From: James Burns on 3 Feb 2010 10:10 zuhair wrote: > On Feb 3, 12:39 am, Arturo Magidin <magi...(a)member.ams.org> wrote: >>On Feb 2, 11:26 pm, zuhair <zaljo...(a)gmail.com> wrote: >>Of course it is. If A is *any* countable set, then by definition there >>is a bijection f:A-->N. If t:A-->B is any map from A to the set of >>binary sequences, then since there is no bijection from N to B then tf^ >>{-1} (composing right to left) is not surjective. Since f^{-1} is >>bijective, nonsurjectivity of tf^{-1} implies that t is not >>surjective, thus proving that there can be no surjection from A to B >>either. [...] > Cantor's argument DOES show that every injection f from N to S > *provided that N is ordered in the natural way* and S is the set of > all infinite binary sequences, then f is not surjective. > > I have put an emphasis above on the clause "when N is ordered in the > natural way" > what I mean by that is N is ordered such that 0 is the first of all > members of N > then followed by 1 then followed by 2 then by 3 ,.... Look at Arturo Magidin's argument again, only substitute N', N with some arbitrary ordering, for the set A. (Is there a bijection between N' and N, you may ask.
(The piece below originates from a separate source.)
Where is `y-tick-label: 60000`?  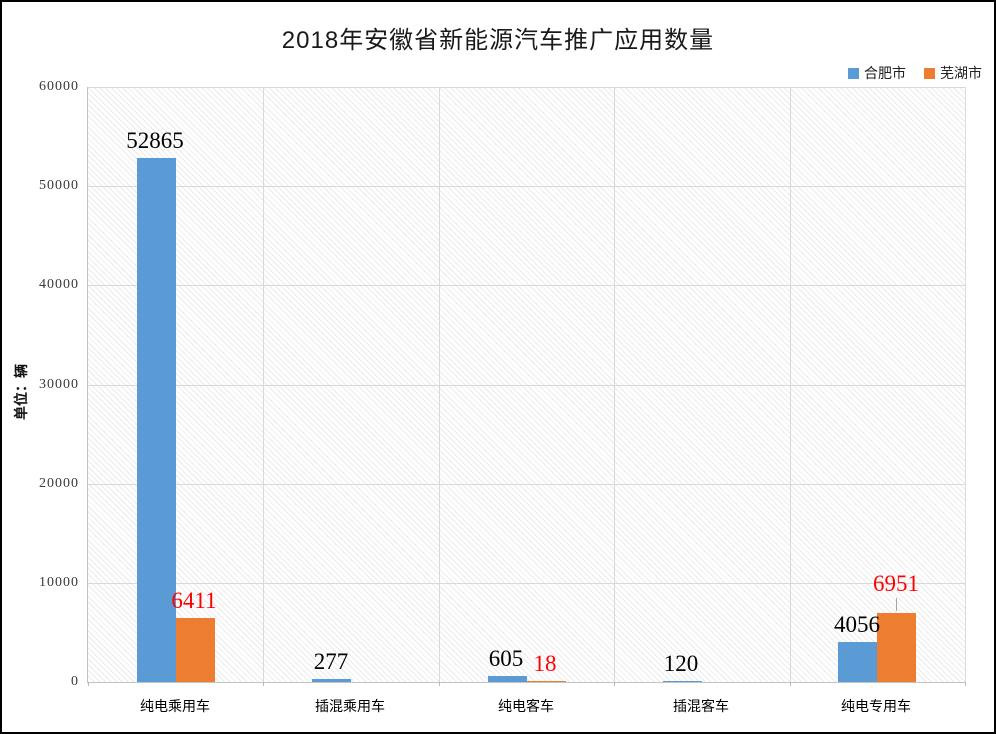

Yes: i: N' -> N, i(n) = n.) It's not clear what your objection to using the standard ordering is. It doesn't stop existing just because you have distracted your audience with some other arbitrary ordering. Jim Burns
From: MoeBlee on 3 Feb 2010 12:01
Zuhair, It seems to me that your problem here is that you are failing to understand the principle of universal generalization. I've been telling you for a long time that your lack of study of the predicate calculus is a huge gap in your studies. Two specific points: The issue is even simpler than you've presented: We know that if there is no surjection from N onto the set of denumerable binary sequences then there is no bijection from N onto the set of denumerable binary sequences. You agree with this, I surmise. So, to prove that there is no bijection from N onto the set of denumerable binary sequences, all we have left to do is prove that, for any f that is a function from N to the set of denumerable binary sequeces, we have that f is not a surjection onto the set of denumerable binary sequences. And we do this by talking about an ARBITRARY f that is a function from N to set of denumerable binary sequences, as we then prove (via Cantor's method) that for this ARBITRARY f, it is not a surjection onto the set of denumerable binary sequences. Thus, since we assumed NOTHING about this f other than what we know about ANY f that is a function from N to the set of denumerable binary sequences, we may conclude that there is NO f that is a surjection from N onto the set of denumerable binary sequences. And so we are FINISHED. PERIOD. Also, in this context, please forget about this thing about "models" that you keep referring to. It is only confusing you and is not immediately relevant to the very simple proof that N is uncountable. MoeBlee |